In the years between the death of the emperor Aurangzeb (1707) and the annexation of Maratha territories by the British East India Company (1818), the Mughal Empire and the states that rose from its ashes declined in wealth and power, and a British Empire emerged in India. By 1857–1858, when British rule in India faced a crisis and survived it, the empire had grown in scale, reformed institutions to make its power more secure, and sponsored an economic system that looked very different from economies in the past in this region.
The transition raises several questions. Among the contenders for power after the Mughal collapse, the Company was not the most obvious candidate to succeed. It was a business firm, not a military force. Why would it want to take over the government? Why now? Although always close to British politics and commanding arms, it was not militarily stronger than its rivals like Tipu Sultan of Mysore or the Marathas in western India.
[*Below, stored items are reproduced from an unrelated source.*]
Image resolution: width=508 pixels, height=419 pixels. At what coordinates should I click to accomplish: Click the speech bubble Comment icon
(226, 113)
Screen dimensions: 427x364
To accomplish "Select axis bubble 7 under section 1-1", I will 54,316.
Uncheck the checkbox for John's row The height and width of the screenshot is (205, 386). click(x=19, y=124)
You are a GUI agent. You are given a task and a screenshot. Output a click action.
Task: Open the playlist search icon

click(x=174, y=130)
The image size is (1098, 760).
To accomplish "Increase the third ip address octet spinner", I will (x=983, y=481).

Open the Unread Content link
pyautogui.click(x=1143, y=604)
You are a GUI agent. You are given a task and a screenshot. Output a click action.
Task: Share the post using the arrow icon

Why did it prevail in the contest for power that followed the Mughal collapse? What kind of a state did it create? How did political change shape economic change in the region in the long run? This book is an attempt to answer these questions. The answers help to understand the dual transition in politics and economics in India between 1707 and 1857 – a key process in the making of modern India.
While describing what happened, the book will also prove a thesis. The formation of the Company state stood for a strong form of political integration based on the concentration of military and taxation power. Political integration facilitated market integration. Therefore, a new type of state delivered a new economy, which gave stability to the state. Britain’s empire in India did not arise from conquering or exploiting a weak power by a stronger one. It appeared instead by using the weaknesses and building on the strengths of the Indian political economy of the time. Taxation was a weakness of indigenous states; a robust business world was a strength. The Company solved the taxation problem and made the business world its ally.
These movements created a militarily stronger state, encouraged trade, expanded the variety of goods traded, helped the merchants, and harmed the warlords. The shift in wealth and power generated a fierce backlash in 1857, but the shift was also responsible for the rebellion’s failure. Many warlords opposed the regime, and the merchants and bankers supported it. However, the transition did not profoundly transform the lives of ordinary people, especially those in the countryside. The colonial state had neither the will nor the money to make a significant difference to peasants and labourers. The growth of commodity trade may have helped some peasants in some places, but the effect was modest in scale.
The bare facts of the origin of the British Empire in India are well known. A quick recap may still be useful.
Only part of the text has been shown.